The original baseboard was 1.5".  I want to put 3.25" for the new one.  Plan is to cut above drywall.  For bottom, I just might fill the drywall from the piece I cut above (place a block behind it first).

Thanks.


----------



## bud16415 (Oct 21, 2014)

Is there tin ductwork behind the grill?


----------



## slownsteady (Oct 21, 2014)

Wouldn't it be easier to notch the baseboard?


----------



## nealtw (Oct 21, 2014)

bud16415 said:


> Is there tin ductwork behind the grill?



Cold air returns usually just open into the cavity, He may find a 2x4 above if they cut a stud or just blocking for firestop, he can just remove whatever is there and add blocks back in.


----------



## bud16415 (Oct 21, 2014)

nealtw said:


> Cold air returns usually just open into the cavity, He may find a 2x4 above if they cut a stud or just blocking for firestop, he can just remove whatever is there and add blocks back in.
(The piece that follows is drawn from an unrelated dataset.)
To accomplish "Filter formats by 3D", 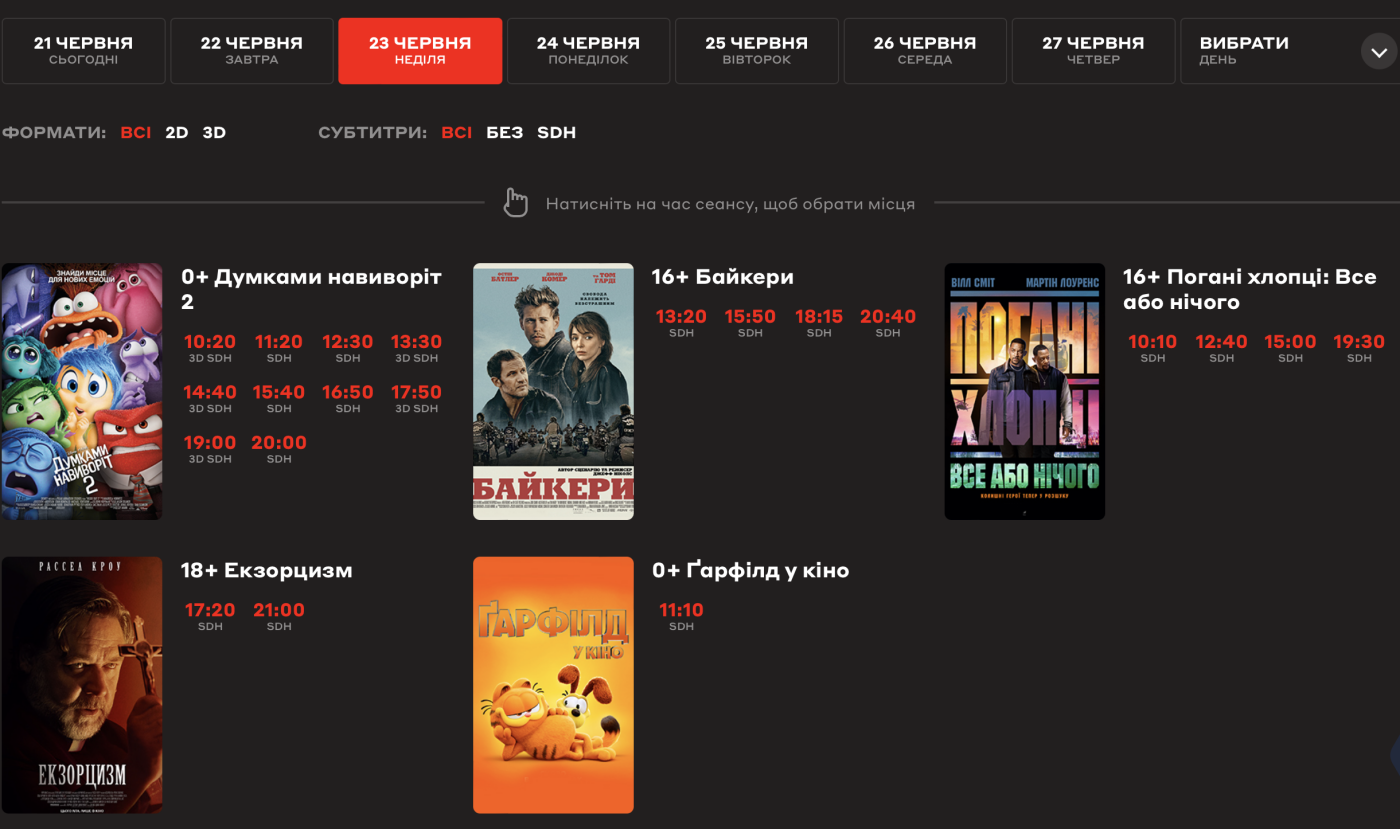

I have to check out more new houses I guess. In my old places they are still in the floor and lined in steel.

I hate to say it but I think I would have cut out the trim too.  Uggggg 


Sent from my iPhone using Home Repair


----------



## nealtw (Oct 21, 2014)

Now the close the cavity below with some stuff that looks like silver cardboard and cut out the plate and floor for these vents, Yeas ago that card board was metal but they have been doing that way since the fifties that I know about.
What it like is when you frame the hole with 3/4' x 2" stock and the frame that with the base board. If I can find a photo I will post it.


----------



## bud16415 (Oct 21, 2014)

nealtw said:


> Now the clost the cavity below with some stuff that looks like silver cardboard and cut out the plate and floor for these vents, Yeas ago that card board was metal but they have been doing that way since the fifties that I know about.



1850's     ?


Sent from my iPhone using Home Repair


----------



## nealtw (Oct 21, 2014)

bud16415 said:


> 1850's     ?
> 
> 
> Sent from my iPhone using Home Repair



They had heat?:help:


----------



## nealtw (Oct 21, 2014)

Or this
[ame]https://www.youtube.com/watch?v=uRJaL0jvLi4[/ame]


----------



## nealtw (Oct 21, 2014)

found a pic.


----------



## tractng (Oct 21, 2014)

nealtw said:


> found a pic.



Looks too busy.  I believe mine is just open space once the vent is removed (the furnace, etc is above).  Year built is 1962.  Same setup as my old house.

I might get a dremel and cut the baseboard down.


----------



## nealtw (Oct 21, 2014)

It is what you like that counts in your house. I have baseboard heat and just butted the molding into them, not because I like it but I was to lazy to do much else and years later, today I looked at them and thought Ya I could have done more but who cares.


----------



## slownsteady (Oct 21, 2014)

If you don't like the vent down low, are you gonna like it up higher? Have you looked at a better/more decorative grate?


----------



## frodo (Oct 31, 2014)

what is the width of those grills ?  24" ?    so 2x24=48 x2 grills =96sq inchs of return air you are loosing

  minus.  the width of the edge of the grill /frame  - 48=48 sq of lost return air  .  go for it


----------